Der mit Abstand wichtigste und tiefsinnigste Aufklärungsphilosoph, Immanuel Kant, hat vor 229 Jahren in einem seiner drei Hauptwerke, der Kritik der Urteilskraft, einen Test für Gemeinsinn entwickelt, der bis heute nichts von seiner Gültigkeit verloren hat. Er definiert Gemeinsinn anhand von drei Maximen:
1. Selbstdenken
2. An der Stelle jedes anderen denken
3. Jederzeit mit sich selbst einstimmig denken
Wer diese Maximen erfüllt, verfügt über common sense, ist aufgeklärt, tolerant und weltoffen. Was meint Kant genau? Gehen wir durch die drei Maximen und schauen einmal, wie die Journalisten im Kant-Test abschneiden.
Selbstdenken bedeutet nach Kant die Vermeidung einer passiven Vernunft, dem Gegenteil von Selbstdenken.
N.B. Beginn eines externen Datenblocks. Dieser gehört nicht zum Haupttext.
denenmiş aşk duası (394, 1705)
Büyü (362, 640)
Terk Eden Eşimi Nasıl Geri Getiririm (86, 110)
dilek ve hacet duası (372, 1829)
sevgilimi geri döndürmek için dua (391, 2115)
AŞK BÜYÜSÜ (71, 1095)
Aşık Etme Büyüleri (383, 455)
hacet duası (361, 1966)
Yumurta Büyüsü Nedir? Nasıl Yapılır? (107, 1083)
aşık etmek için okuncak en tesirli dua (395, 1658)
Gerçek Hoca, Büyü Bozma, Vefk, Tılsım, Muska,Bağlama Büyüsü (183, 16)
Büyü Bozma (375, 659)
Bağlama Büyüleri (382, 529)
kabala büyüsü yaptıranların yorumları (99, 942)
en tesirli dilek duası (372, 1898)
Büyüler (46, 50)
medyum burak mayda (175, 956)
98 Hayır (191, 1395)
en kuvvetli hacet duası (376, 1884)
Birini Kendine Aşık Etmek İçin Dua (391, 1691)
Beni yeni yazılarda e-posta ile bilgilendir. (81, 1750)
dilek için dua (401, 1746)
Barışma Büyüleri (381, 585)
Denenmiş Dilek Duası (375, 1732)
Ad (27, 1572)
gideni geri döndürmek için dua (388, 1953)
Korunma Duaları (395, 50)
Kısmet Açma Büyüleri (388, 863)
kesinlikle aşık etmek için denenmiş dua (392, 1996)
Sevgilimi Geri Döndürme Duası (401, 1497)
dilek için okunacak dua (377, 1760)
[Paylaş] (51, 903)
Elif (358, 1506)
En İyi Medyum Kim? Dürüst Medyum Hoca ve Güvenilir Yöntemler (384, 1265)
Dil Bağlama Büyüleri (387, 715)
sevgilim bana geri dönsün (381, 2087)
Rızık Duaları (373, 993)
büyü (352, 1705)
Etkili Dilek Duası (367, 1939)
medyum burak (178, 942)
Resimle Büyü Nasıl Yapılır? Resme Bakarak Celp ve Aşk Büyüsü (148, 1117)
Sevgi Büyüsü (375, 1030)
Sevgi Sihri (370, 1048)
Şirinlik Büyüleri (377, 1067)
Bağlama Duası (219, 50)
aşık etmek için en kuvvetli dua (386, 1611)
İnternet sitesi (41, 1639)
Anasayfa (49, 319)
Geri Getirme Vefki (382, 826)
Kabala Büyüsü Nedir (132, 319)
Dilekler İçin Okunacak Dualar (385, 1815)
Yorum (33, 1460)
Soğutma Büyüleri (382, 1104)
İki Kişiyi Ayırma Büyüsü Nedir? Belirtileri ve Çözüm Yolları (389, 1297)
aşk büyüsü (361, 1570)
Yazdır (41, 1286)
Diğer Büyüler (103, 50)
Passive Vernunft führt zum Vorurteil. Das schlimmste Vorurteil nennt Kant den Aberglauben, der eintritt, wenn man sich Prozesse der Natur als nicht durch physikalische Gesetze gegeben vorstellt, also versucht, sich Naturereignisse anders als durch die Anwendung des naturwissenschaftlichen Verstandes zu erklären. Aufklärung ist für Kant in diesem Zusammenhang der Ausgang aus dem Aberglauben, an anderer Stelle spricht er bekanntlich vom „Ausgang aus der selbst verschuldeten Unmündigkeit”. Um zu überprüfen, ob das Gros der Journalisten den ersten Teil des Kant-Tests bestehen, betrachten wir kurz, was sie in erdrückender Mehrheit zu den Themen Klimawandel und Kernenergie schreiben und sagen, denn beide drehen sich um den Bereich der Naturgesetze, für deren Verarbeitung Kant die erste Maxime definiert hat.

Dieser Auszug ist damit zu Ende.